[Saved data entries]
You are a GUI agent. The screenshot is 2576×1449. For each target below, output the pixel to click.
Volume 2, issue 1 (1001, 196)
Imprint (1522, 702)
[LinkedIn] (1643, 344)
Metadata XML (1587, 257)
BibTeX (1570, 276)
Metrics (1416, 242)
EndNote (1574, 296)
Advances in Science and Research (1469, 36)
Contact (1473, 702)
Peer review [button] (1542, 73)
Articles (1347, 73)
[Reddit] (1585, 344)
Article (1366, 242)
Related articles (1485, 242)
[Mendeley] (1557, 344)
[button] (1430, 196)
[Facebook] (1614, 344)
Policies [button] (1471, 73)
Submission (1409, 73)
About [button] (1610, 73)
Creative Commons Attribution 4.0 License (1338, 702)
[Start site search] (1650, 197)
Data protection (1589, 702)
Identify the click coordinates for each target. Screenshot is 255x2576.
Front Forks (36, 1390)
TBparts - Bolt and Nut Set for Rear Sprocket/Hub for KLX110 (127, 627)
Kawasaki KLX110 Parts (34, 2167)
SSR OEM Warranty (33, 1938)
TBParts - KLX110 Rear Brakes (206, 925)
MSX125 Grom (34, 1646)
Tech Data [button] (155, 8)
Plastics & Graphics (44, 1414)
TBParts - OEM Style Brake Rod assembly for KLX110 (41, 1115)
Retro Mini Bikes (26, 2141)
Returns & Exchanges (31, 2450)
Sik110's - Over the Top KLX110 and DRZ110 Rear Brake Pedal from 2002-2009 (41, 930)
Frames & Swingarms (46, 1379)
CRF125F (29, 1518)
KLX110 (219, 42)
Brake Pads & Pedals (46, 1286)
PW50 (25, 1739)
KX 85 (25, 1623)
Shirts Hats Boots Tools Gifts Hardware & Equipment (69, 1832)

→ Exercise aim
From the data, collect all lines where the string "each" appears.

→ Output of the task
You are a GUI agent. The screenshot is 2576×1449. For each target below, output the pixel to click.
Identify the click coordinates for each target. Screenshot is 255x2576.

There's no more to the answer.